• [Work instructions]:
Each line of the listing where the string "button" appears is to be identified and copied.

• [Material to process]:
********************
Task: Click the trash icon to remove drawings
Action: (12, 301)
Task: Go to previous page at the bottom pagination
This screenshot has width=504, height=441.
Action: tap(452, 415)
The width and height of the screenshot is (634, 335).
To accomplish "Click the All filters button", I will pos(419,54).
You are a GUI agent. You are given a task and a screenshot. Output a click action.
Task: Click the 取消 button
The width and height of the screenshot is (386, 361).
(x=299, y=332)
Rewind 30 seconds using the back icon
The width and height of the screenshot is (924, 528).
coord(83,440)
********************
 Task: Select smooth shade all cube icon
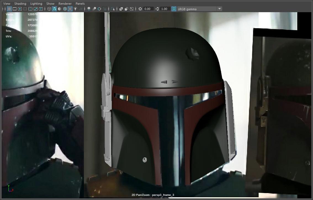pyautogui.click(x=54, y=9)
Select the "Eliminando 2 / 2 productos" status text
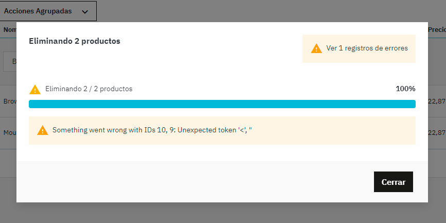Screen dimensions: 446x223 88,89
********************
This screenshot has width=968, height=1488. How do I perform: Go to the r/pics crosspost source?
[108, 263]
********************
• [Task solution]:
To accomplish "Click the All filters button", I will pos(419,54).
Task: Click the 取消 button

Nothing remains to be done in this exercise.